Das Schulministerium in Nordrhein-Westfalen reagierte auf die Kampagne und unterstützt in Zusammenarbeit mit dem Verfassungsschutz Maßnahmen, die Lehrer, Schüler und Eltern Informationen und Anweisungen im Umgang mit rechtsextremistischer Propaganda bieten.
Zeichen müssen erkannt werden
"Ein Problem ist, dass die Lehrer gar nicht gut informiert sind, was die aktuellen Symbole und Zeichen von der rechten Szene angeht", berichtet Jörg Krones von der Jakob-Muth-Förderschule in Bochum. "Zum Beispiel gab es eine junge Frau bei uns, die mit schwarz-weiß-roten Haarbändern ihre rechte Gesinnung gezeigt hat. Den Schülern ist das aufgefallen, und die haben das dann den Lehrern gesagt, aber den Lehrern wäre das so nicht aufgefallen."
Krones hat an einem Workshop des Kultusministeriums teilgenommen, um Erfahrungen mit anderen Lehrern auszutauschen und Tipps zu bekommen, wie er als Lehrer mit dem Problem umgehen kann. Er kennt das Phänomen Rechtsextremismus aus der eigenen Schule, wo ihm nicht nur rechtsextreme Schüler bekannt sind, sondern auch der alltägliche versteckte Rassismus: "Ich habe in meiner Klasse zwei Schüler, die extreme rechte Gedanken haben und mit ihrer Kleidung darauf aufmerksam machen. Aber ein großes Problem ist, dass viele Schüler mit Parolen wie 'Ausländer raus', 'Die Ausländer nehmen nur die Arbeitsplätze weg', 'Die Ausländer machen einem immer Ärger' latent rechtsextreme Gedanken unterstützen, die zwar nicht strafbar sind, aber eine große Rolle spielen und thematisiert werden müssen."

### AUFGABENSTELLUNG
1. Schreiben Sie aus dem Text über Rechtsextremismus an Schulen die Stelle von „Das Schulministerium in“ bis „rechtsextremistischer Propaganda bieten.“ wortgetreu ab.
2. Führen Sie den Text über Rechtsextremismus an Schulen im Anschluss an seinen letzten Satz weiter.
Die anschließenden Zeilen sind eigenständiges Material und gehören nicht zum Text über Rechtsextremismus an Schulen.

### ANGEZEIGTE ZEILEN
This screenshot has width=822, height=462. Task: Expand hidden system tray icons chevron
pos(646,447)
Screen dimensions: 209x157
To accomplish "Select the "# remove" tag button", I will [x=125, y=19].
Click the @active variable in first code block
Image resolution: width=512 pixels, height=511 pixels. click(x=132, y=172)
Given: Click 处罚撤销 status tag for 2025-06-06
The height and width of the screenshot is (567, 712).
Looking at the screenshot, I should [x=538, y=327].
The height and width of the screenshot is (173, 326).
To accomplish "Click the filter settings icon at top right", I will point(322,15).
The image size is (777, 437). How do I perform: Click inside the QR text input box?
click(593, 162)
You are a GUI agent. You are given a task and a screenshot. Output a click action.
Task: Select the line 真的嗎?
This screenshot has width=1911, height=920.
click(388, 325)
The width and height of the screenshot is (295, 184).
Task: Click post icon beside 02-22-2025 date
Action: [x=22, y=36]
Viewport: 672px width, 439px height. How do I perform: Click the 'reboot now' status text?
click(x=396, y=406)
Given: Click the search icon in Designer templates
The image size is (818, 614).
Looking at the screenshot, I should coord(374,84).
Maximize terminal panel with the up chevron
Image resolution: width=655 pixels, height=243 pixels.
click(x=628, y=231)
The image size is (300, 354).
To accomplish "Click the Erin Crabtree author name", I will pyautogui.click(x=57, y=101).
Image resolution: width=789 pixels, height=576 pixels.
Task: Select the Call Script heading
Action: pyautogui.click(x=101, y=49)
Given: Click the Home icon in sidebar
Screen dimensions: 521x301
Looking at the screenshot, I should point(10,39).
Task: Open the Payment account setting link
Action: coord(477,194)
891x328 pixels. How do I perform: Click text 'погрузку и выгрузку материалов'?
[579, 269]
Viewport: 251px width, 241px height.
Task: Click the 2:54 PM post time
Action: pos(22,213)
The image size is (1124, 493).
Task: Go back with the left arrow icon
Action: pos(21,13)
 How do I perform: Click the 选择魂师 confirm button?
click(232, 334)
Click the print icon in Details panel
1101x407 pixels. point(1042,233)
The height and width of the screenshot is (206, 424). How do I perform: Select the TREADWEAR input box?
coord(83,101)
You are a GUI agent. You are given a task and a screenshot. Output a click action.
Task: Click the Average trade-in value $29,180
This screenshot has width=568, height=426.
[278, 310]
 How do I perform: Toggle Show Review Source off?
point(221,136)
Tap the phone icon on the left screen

### ANTWORTEN
1.
Das Schulministerium in Nordrhein-Westfalen reagierte auf die Kampagne und unterstützt in Zusammenarbeit mit dem Verfassungsschutz Maßnahmen, die Lehrer, Schüler und Eltern Informationen und Anweisungen im Umgang mit rechtsextremistischer Propaganda bieten.

2.
Einstiegsdroge Musik
Bei den Workshops des Kultusministeriums geht es vor allem darum, Lehrer und dadurch auch Schüler für das Problem zu sensibilisieren und die oft versteckte Ideologie sichtbar zu machen. Zum Beispiel bei den Texten, die in populärer Rockmusik verpackt sind und die Jugendlichen beeinflussen sollen - ohne Worte wie Rassismus oder Ausländer direkt zu gebrauchen.
Unter Rechtsextremismus versteht der Verfassungsschutz Bestrebungen, die sich gegen die wesentlichen Elemente der freiheitlichen demokratischen Grundordnung wenden. Neonazis stehen in der Tradition des historischen Nationalsozialismus mit seinem Elite- und Führerprinzip. Rechtsextremistische Skinheadmusik mit häufig volksverhetzenden, rassistischen und gewaltverherrlichenden Texten findet auch bei Jugendlichen, die selbst nicht zur Szene gehören, immer mehr Zuhörer.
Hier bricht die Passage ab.